There’s an old expression that says your children are like your heart, walking around outside of your body. Every time we end up in the emergency ward, that’s exactly how I feel.
This time, Spice slammed her finger in the gate, and has likely broken her finger as well as detached the nail from the nail bed. It was incredibly painful, and even with high doses of painkillers, she couldn’t stop crying.
There were a lot more serious times… Like when she had a seizure and we had to spend the night, and when she had Bell’s palsy. Oh, and wait… We can’t forget when she broke her collarbone at three years old. That was just horrible. The other two were much scarier… Because we didn’t know what was going on. But seeing your child in pain, and not being able to make it better, is a killer.
I don’t know why it is always her and never her sister. Not that I wish it on her sister! But the poor thing does seem to be way too familiar with the hospital beds and IVs.
I know quite a few of my friends have much more serious medical challenges to deal with, and I can’t imagine what it would be like to have a child go through multiple surgeries, or be in and out of emergency all the time. A couple of times a year is plenty for me.

◆ **WORK TO COMPLETE**:
1 > In the post about trips to the emergency ward, how old was Spice when she broke her collarbone?
2 > Go on with the post about trips to the emergency ward, picking up after its last sentence.

◆ **DATA SHOWN**:

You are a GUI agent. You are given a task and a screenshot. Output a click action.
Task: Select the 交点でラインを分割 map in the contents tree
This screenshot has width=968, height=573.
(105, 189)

◆ **EXPECTED RESPONSES**:
1 > She was three years old.

2 >
I don’t think that you can love anyone as much as your own child. When they are hurting, it’s physically painful for you too. There is nothing in the world that you want to do more than to make them feel better, and take away their pain. Whenit’s appropriate, I can bring out the mama bear and advocate like tech form my kids. This waiting passively by, however; it’s much harder. We’ve been in the hospital four hours, and soon they will put her out, under anesthetic, so they can operate on her hand. And there isn’t anything I can do.
My heart will be getting her finger back together, and I will be cuddling my other heart in the waiting room.
Emergency. This really is one of the hardest things about being a mother.